Scattered with huge granite boulders and featuring patches of bedrock along the shoreline, Dassen Island’s 273 hectares is mostly flat and sandy, experiencing a Mediterranean climate, with summers being warm and dry, and rainfall in winter. The flora of the island consists of hardy shrubs and grasses, supporting a surprisingly diverse range of animals, in addition to the famed African penguins. In recent years, five reptile species have been recorded on the island, including the Angulate tortoise, Gronovi’s dwarf burrowing skink and marbled leaf-toed gecko, while feral cats, European rabbits and rock hyrax (dassies) may also be found there.
Dassen Island is an important breeding ground for African penguins, which were moved from “Vulnerable” to “Endangered” status by the IUCN Red List of Threatened Species in June 2010, due primarily to the threat of oil spills, as well as competition with commercial fisheries and other birds for food resources. Other birds found on Dassen Island include crowned cormorants, bank cormorants, Cape cormorants, white-breasted cormorants, swift terns, kelp and Hartlaub’s gulls, Leach’s storm petrels, African black oystercatchers and white pelicans. Dassen Island is one of only two places where white pelicans are known to breed and the island is home to around 500 pairs of the large predatory birds that are known to eat the chicks of other island residents.

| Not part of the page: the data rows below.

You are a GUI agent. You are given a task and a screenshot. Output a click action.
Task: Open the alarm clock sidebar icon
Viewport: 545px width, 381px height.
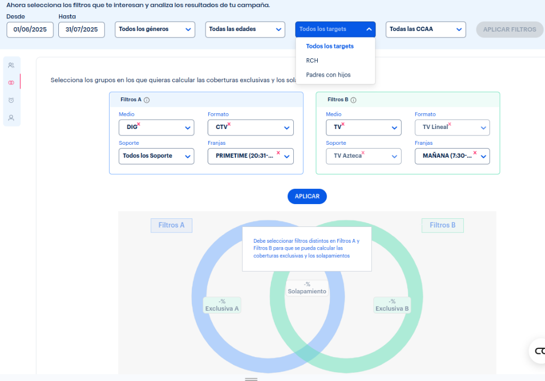coord(11,100)
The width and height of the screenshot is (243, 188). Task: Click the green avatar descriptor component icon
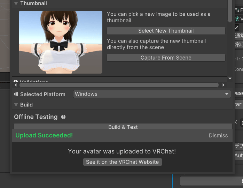[x=238, y=18]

The waters around Dassen Island are rich in kelp forests and floating phytoplankton, attracting a variety of marine creatures and birds to the area. Although the island is a nature reserve and not open to the public, tours around the island by boat offer visitors the opportunity to view the whales, seals and dolphins in these waters, as well as the enormous flocks of birds that live on Dassen Island off the West Coast of South Africa.